▶ _What is expected_: Start at the top line and retype the data exactly through to the end.

*** Opening Extracted data ***

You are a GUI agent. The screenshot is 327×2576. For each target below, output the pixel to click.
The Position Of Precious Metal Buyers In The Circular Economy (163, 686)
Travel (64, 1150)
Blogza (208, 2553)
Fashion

*** Closing Extracted data ***

▶ _Worked solution_:
You are a GUI agent. The screenshot is 327×2576. For each target below, output the pixel to click.
The Position Of Precious Metal Buyers In The Circular Economy (163, 686)
Travel (64, 1150)
Blogza (208, 2553)
Fashion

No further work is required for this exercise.